### TASKS FOR THIS EXERCISE
A. Using the machine learning passage, list every additive manufacturing application that its table gives for Support Vector Machine (SVM).
B. For each statement, say whether the machine learning passage agrees, answering yes or no and quoting the passage's deciding words: (i) Unsupervised Learning algorithms need explicit targets. (ii) In Regression techniques, the output is a continuous variable. (iii) Decision Tree performs optimally with large datasets.

### PASSAGE PROVIDED
__________________________________________________

Artificial intelligence (AI) refers to the development of systems and machines that can replicate human intelligence, capable of learning from their environment and taking action to maximize an objective function [16]. The scientific study of statistical models and techniques used by computer systems to carry out specified tasks without explicit programming is known as ML [17].

ML algorithms can be classified into three broad categories: Supervised Learning (SL), Unsupervised Learning (UL), and Reinforced Learning (RL). One of the most widely used and increasingly popular SL methods is the Neural Network (NN). Figure 1 shows the ML classification scheme. SL algorithms are trained using a dataset of known input-output relationships. SL methods extract the correlation between independent attributes and a selected dependent attribute to identify a prediction model [18]. SL can be divided into Classification and Regression techniques. In Classification techniques, the output is a categorical variable; the model recognizes features and assigns discrete categories. In Regression techniques, the output is a continuous variable; they are mainly used to predict outcomes.

UL algorithms do not need explicit targets. These methods study how to represent input patterns reflecting statistical methods [19]. The RL methods aim to develop a solution to the problem of learning from interactions with a specific environment, where each action corresponds to an observation and a reward that trains the algorithm [20].

Table 1. Classification techniques.

Model	When to Use	AM Applications
Support Vector Machine (SVM)	SVM is effective in solving classification problems involving datasets with numerous features, especially when using the kernel trick to handle complex, non-linear decision boundaries. It performs well on small datasets, especially when classes are separable.	Print success estimation, defect detection, process optimization, and material property analysis [21].
Decision Tree (DT)	DT can be useful for datasets with numerical and categorical features and can handle non-linear decision boundaries. DT performs optimally with small to medium-sized datasets and can also be used with imbalanced data. However, it is susceptible to overfitting, particularly when the tree becomes excessively deep.	Defect classification, process parameter optimization, print quality analysis, and manufacturability prediction [22].

__________________________________________________

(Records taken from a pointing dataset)
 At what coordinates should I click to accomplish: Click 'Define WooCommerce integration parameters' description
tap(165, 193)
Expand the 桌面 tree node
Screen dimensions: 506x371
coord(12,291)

__________________________________________________

### TASK-BY-TASK SOLUTIONS
A.
Print success estimation
Defect detection
Process optimization
Material property analysis

B.
(i) No: "UL algorithms do not need explicit targets."
(ii) Yes: "In Regression techniques, the output is a continuous variable"
(iii) No: "DT performs optimally with small to medium-sized datasets"